Monday, March 26
Do I Need it? Why I'm Considering Deleting My Facebook Account
You hear so much about social media these days. You must Tweet, you must been on Facebook, you gotta try Google+ and Pinterest. But after doing four years of "this author thang" as my husband calls it, it's all getting to be a bit much and I wonder about the actual real value of it all.
When I first joined Facebook, I did it because everyone said I had to try it, that it was a great way to reconnect with friends and keep in touch with people. The social media gurus also said it was vital for authors. We had to connect with our readers.
I gave it a try.
Well, it was fun. I reconnected with friends I hadn't seen in years, and I got to keep up on what was going on with my friends and family.
Then the "author marketing" part kicked in.
Everyone said send your blog posts to your social media sites, so I started Feebdurnering my posts to Facebook.
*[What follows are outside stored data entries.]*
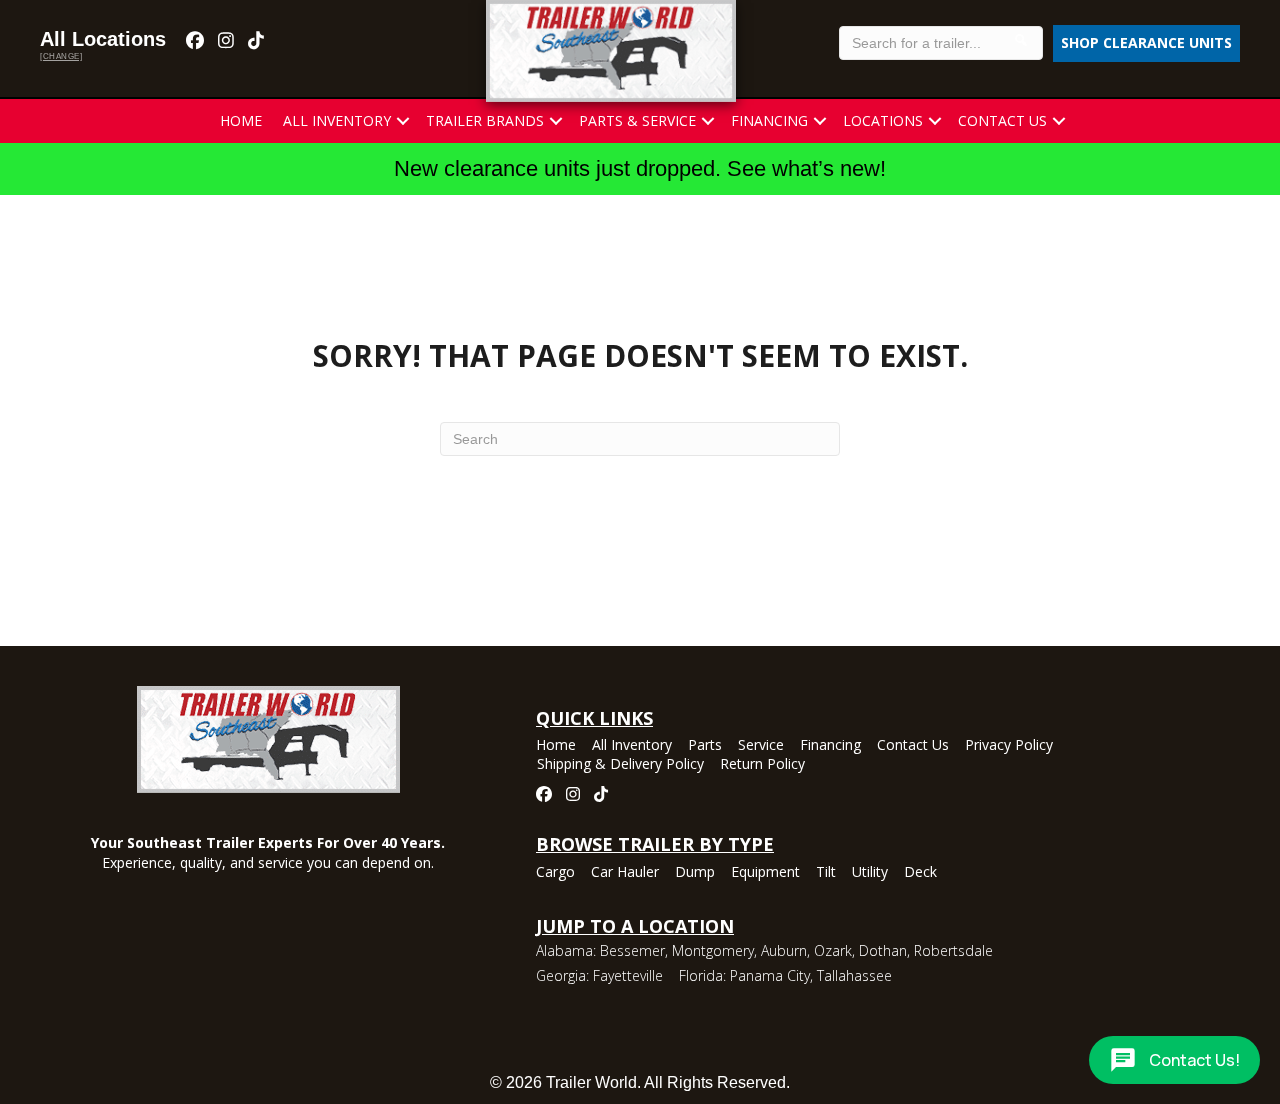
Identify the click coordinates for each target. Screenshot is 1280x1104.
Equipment (765, 873)
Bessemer (632, 950)
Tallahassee (854, 975)
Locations (883, 120)
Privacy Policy (1009, 746)
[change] (61, 56)
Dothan (883, 950)
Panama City (770, 975)
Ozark (833, 950)
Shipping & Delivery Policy (620, 765)
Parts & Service (637, 120)
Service (761, 746)
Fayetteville (628, 975)
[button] (403, 121)
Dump (695, 873)
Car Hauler (625, 873)
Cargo (555, 873)
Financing (769, 120)
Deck (920, 873)
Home (241, 120)
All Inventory (337, 120)
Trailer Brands (485, 120)
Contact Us (1002, 120)
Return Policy (762, 765)
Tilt (826, 873)
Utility (870, 873)
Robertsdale (953, 950)
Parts (705, 746)
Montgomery (713, 950)
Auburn (784, 950)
Then life got busy and I got caught up in other social media sites like Twitter, and I just didn't get on Facebook as much. I went through a phase where I played a lot of Facebook games, and added a lot of game-only friends which gunked up my feed with game requests.
Jump ahead to now, and my Facebook feed has been nothing but blog links for ages. The last few weeks I've posted status questions and not one person has responded. I highly suspect most of the people I actually want to keep in contact with have turned off my feed because they don't care one whit about my blog posts.
So what do I do about it?
I've thought a lot about what I want from Facebook and other social media applications.
1. To connect with people. Friends, family, fellow writers, readers.
2. To promote my blog and books.
3. To have fun.
I've discovered that I have two very different brands. One is as an author of teen fiction, the other is as a blogger talking about writing. My online presence is much more geared toward the blog than the books, because my readers don't really go online and hang out with authors. But other writers do.
If you're a writer, odds are you know me through this blog and Twitter. You might have me friended on Facebook, but that's not where you interact with me.
If you're a fan, odds are you've friended me on Facebook but don't interact with me at all (because I'm not there as much these days), or connect with me through e-mail.
If you're friend or family, you interact with me offline, because nothing I say online is of any relevance to you.
So where does that leave Facebook?
I've heard folks talk about just doing a Fan Page, and I do have one for The Healing Wars. All of 23 people belong to it. I want to delete it but have no idea how. I'm worried that if I create a Janice Hardy Fan Page, it'll languish out there like the other page. If I have nothing to post about, what's the point?
How does it benefit me?
I've no evidence it helps me sell books. None that it drive readers to my blog. If the point of social media is to marketing yourself, then it's failing miserably. But I am willing to accept it could be because I'm just not using it right.
Facebook for me was the most fun when it was friends and family and fans, and I got to keep up with people and be a part of their lives. If I can get back to that I'll be a happy girl. But that'll probably involve telling all my friends and family that I've stopped linking my blog posts and won't talk about writing stuff anymore (author stuff, like I just got good news or whatever is still valid, as it's part of my life) Perhaps just "deleting" it as a form of author marketing is the best bet. If you want to know about me as a person, friend me on Facebook.
I've toyed with the idea of doing a weekly post on my website as a way to better connect with fans, but again, A) do I have the time? and B) would they even care? All the research suggests teens (especially the middle grade variety) aren't interested in interacting with authors online. But blogging has been my favorite of all the online outlets, and a weekly journal-type post might not be so hard to keep up with. It would also give the fans that do go online an easy place to comment and interact with me without having to join anything.
It's all a bit of a quandary, but I want to do something at this point to streamline my life and do the things that allow me be a successful blogger, writer, and friend.
What do you think? Has one social media outlet become more useful for you? Less useful? Have you found different audiences use different outlets?